BY AZRUL MOHD KHALIB
AUGUST 12 ― There is something going on at the Federal Court in Putrajaya this Thursday, August 13 which may not register much on the minds of many Malaysians, especially with the shenanigans going on in that town at the moment. However, the decision in a case being heard by the highest court in the land could have wide-ranging consequences for all Malaysians.
Last November, the Court of Appeal granted an appeal against a Seremban High Court judgement which dismissed a judicial review application to challenge the constitutionality of a Syariah law. Section 66 of the Shariah Criminal (Negeri Sembilan) Enactment 1992 was being used to persecute and prosecute those who are Muslim and transgender by criminalising any man who dresses or poses as a woman.
The panel of judges of the second highest court unanimously ruled this law as being unconstitutional.
The unconstitutionality of this law isn’t based on the right to cross dress or wear women’s clothes. It certainly isn’t based on an imaginary Western agenda or conspiracy to undermine Islam.
It was based on the basic principle that all Malaysians, regardless of whether they are Muslims or non-Muslims, in this country are afforded the same fundamental rights and protections under the Federal Constitution. That a person shouldn’t and cannot be singled out or criminalised for simply being who and what they are.
Being Muslims doesn’t provide the state or the religious authorities for that matter, with license to inflict, marginalise or inflict religious tyranny upon other Muslims. It can very often feel that way.
To say that being a transgender who is also Muslim, is doubly hard would be an unfortunate understatement.
Throughout the country, the transgender or Mak Nyah community have suffered through numerous documented incidences of arrest, harassment and abuse at the hands of the authorities. The justification for their persecution have been based on the use of laws such as Section 66. In fact, there is a similar legal provision in every state.
The existence of these laws which ignore the reality that transgender persons who live with Gender Identity Disorder exist, make them vulnerable to arrest, detention and prosecution by simply stepping out of their houses.
Basically, by virtue of being a Mak Nyah easily identifiable perhaps by her mannerisms, clothing or even hairstyle, a transgender person’s very existence is criminalised and subject to legal prosecution. She is also vulnerable to being a victim of mistreatment.
Many of those arrested often experience physical assault, extortion, humiliation and even sexual abuse during arrest, detention and imprisonment. Many have found it easier to just plead guilty and suffer through whatever abuse thrown their way. Many have lost their livelihoods as a result of harassment and prosecution.
A report by Human Rights Watch titled “I’m Scared to Be a Woman” documents these violations and abuses and is available for download here.
Hearing some of their stories and sometimes seeing the results of the assaults and abuse, it is often hard to stomach the fact that many of these acts were committed by those filled with religious zeal and moral righteousness.
This must stop. For too long, injustice has been committed, tolerated and even accepted.
The Court of Appeal judgement recognises and reaffirms that transgender persons have equal rights as citizens of this country just like everyone else, to live their lives with dignity, to have freedom of movement, earn a livehood and most importantly, have equal protection under the law.

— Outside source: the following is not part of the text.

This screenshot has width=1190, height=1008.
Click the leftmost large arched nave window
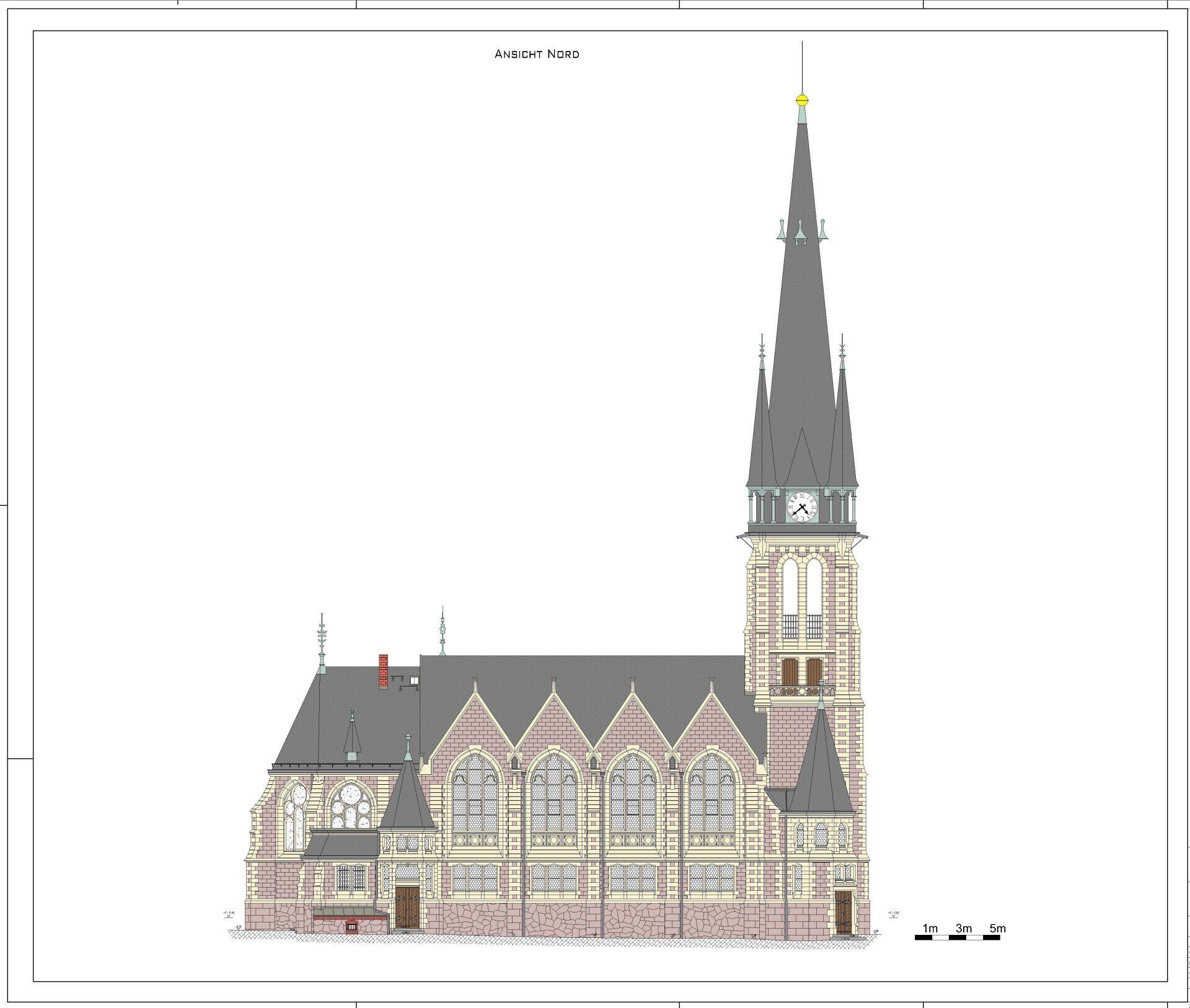point(475,794)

Laws which permit for selective persecution of the transgender community based on what they wear and which jeopardise or violate the abovementioned rights are wrong.
The judgement also states the fundamental guarantee that the Federal Constitution exists to protect the minority against the tyranny of the majority. Islamic religious authorities need to acknowledge and respect the Federal Constitution as the supreme law of the land and the final arbiter on all things. That they are not above the law. That laws, even those related to the Shariah system, must not contradict the constitution especially if they victimise and deprive others of their rights and liberties as a citizen.

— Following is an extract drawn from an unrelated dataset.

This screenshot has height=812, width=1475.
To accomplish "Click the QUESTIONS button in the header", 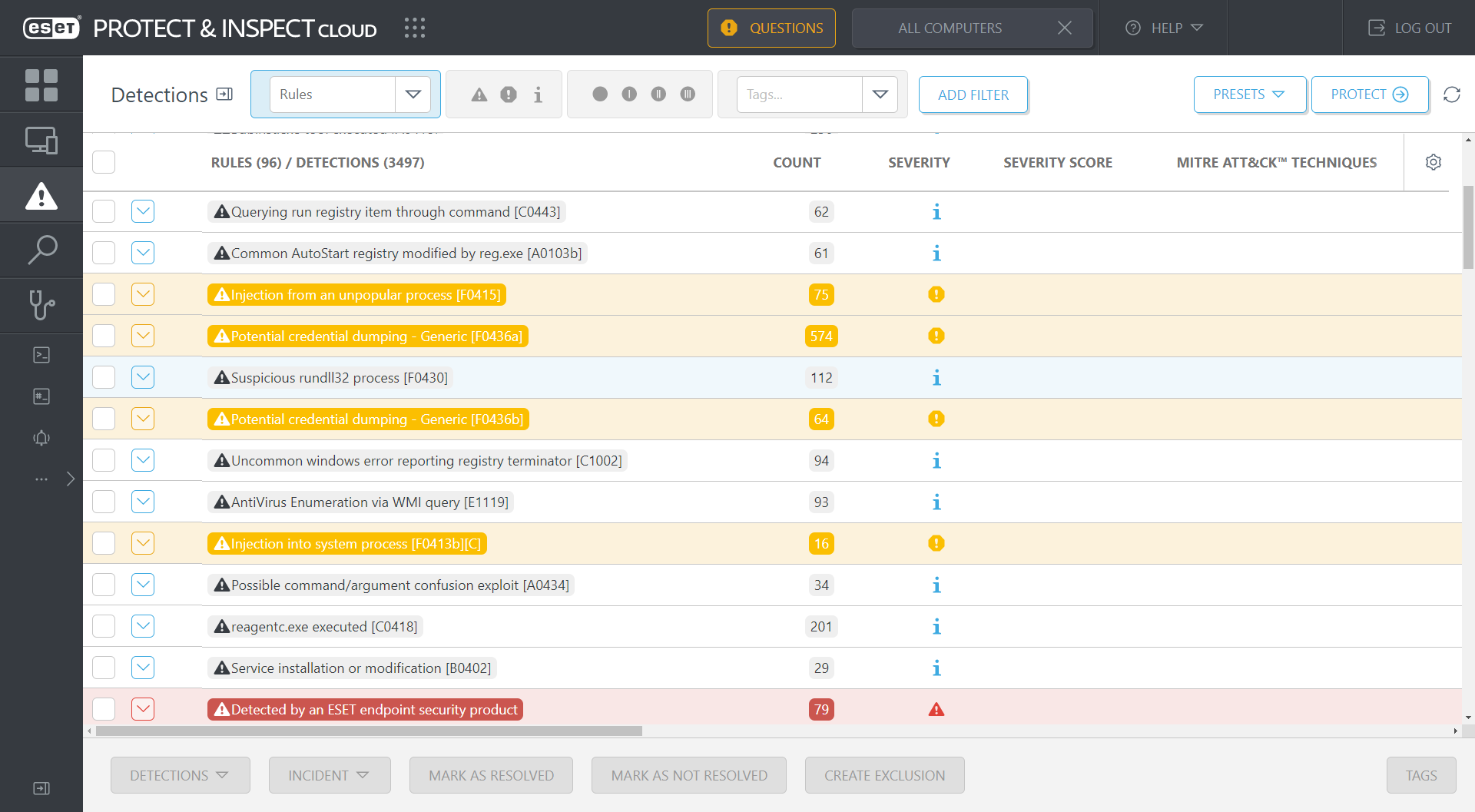I will tap(771, 28).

Make no mistake. This is not about challenging or disputing Islam. The teachings have always been about justice and compassion. However, the continued persecution of a minority cannot be but a misrepresentation, misinterpretation and perversion of the Islamic way of justice by the religious authorities. This must be corrected.

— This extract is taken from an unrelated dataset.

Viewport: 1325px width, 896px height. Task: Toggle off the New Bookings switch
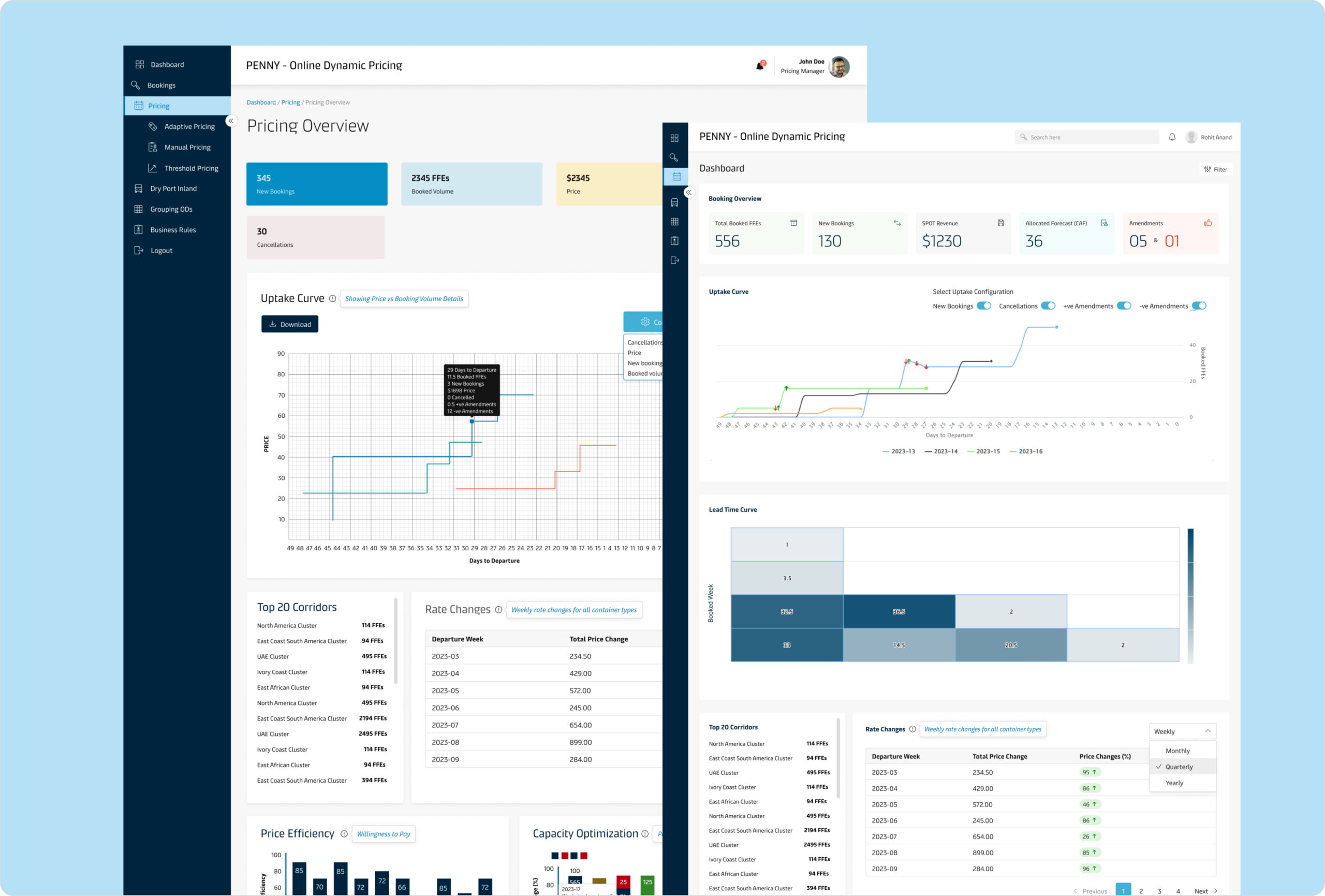tap(983, 306)
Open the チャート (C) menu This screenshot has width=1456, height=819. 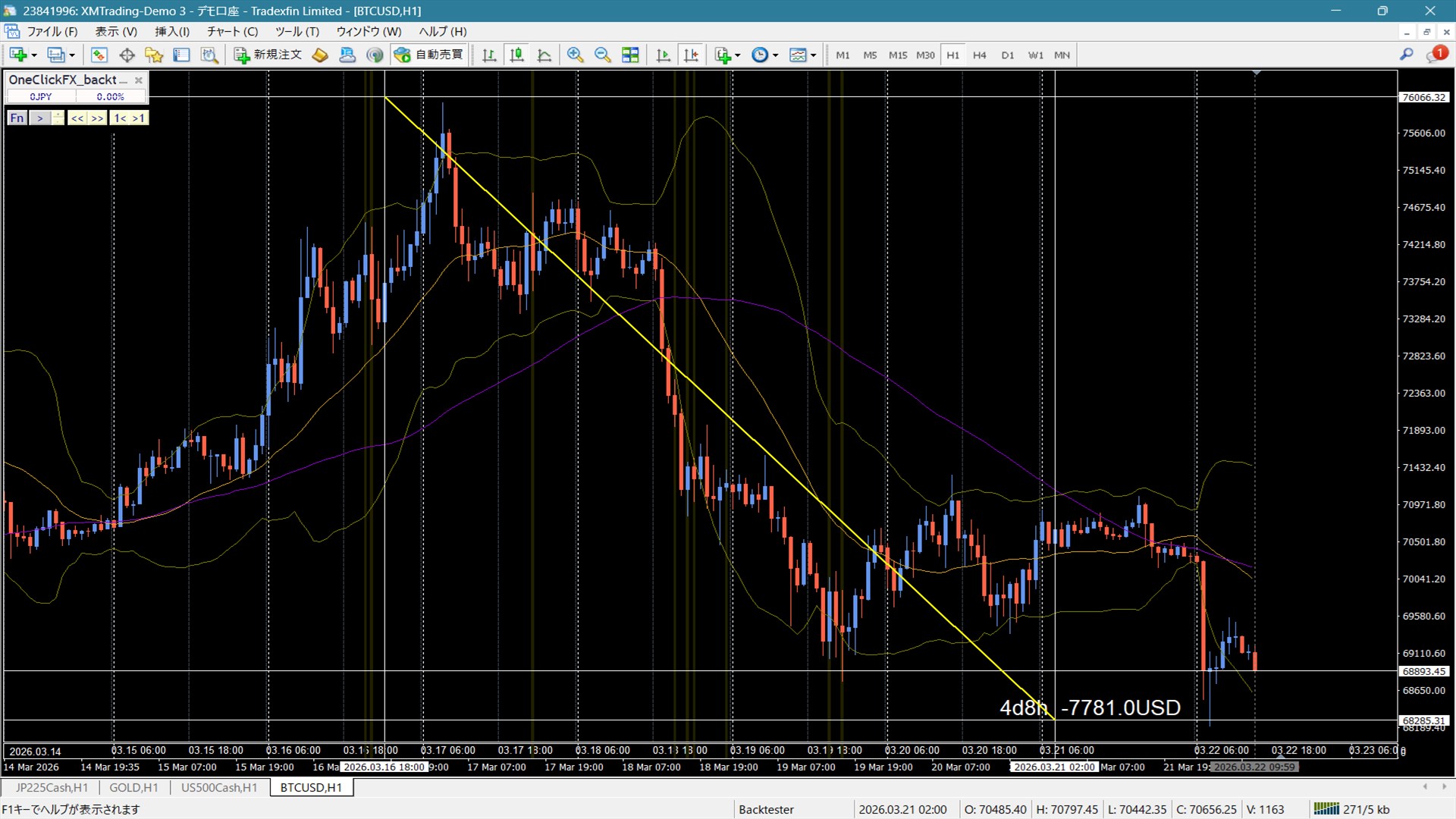(x=232, y=31)
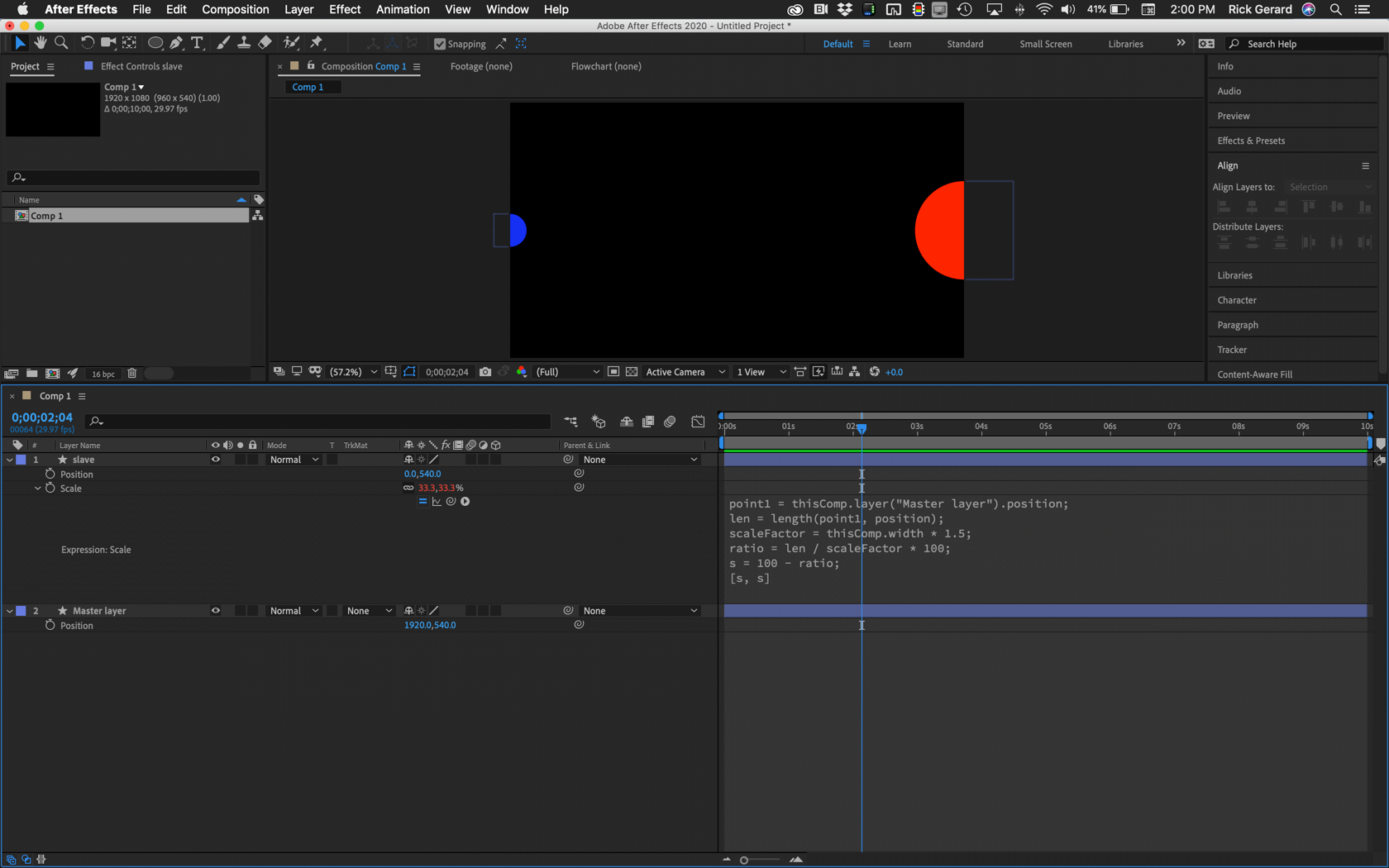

I stated earlier that this case would have far reaching consequences for all Malaysians, both Muslims and non-Muslims.
The increasing reality that we are facing today is that the civil courts are needed to ensure a check and balance to guard against misuse and abuse of the Shariah system.
There are those who would do so in the hardline conservative belief that the Shariah system should reign supreme above the Constitution. That it does not need to be accountable to that document. Even to the point of not acknowledging fundamental constitutional liberties and denial of human rights.
These parties have even included the leadership of the federal Department of Islamic Religious Development (JAKIM) under the Prime Minister’s Department. They have not been subtle about it either. Their role models are countries like Saudi Arabia and Brunei and they are working hard to make our country be like those two. Is that what we want?
If we are to maintain our way of life as we know it today in Malaysia, we must be able to fight back and support those who do so for all our sakes. Like these three transgender women.
The courage of the three individuals who have come forward to fight this case instead of submitting to persecution by the Negeri Sembilan religious authorities cannot be overstated. Arguably, by virtue of the wide-ranging implications of this case, particularly to emphasise and highlight the supremacy of the Federal Constitution, Malaysians owe them a debt of gratitude.
If we are better off and more protected in our rights and liberties in this country as a result of this case, it is because they fought back.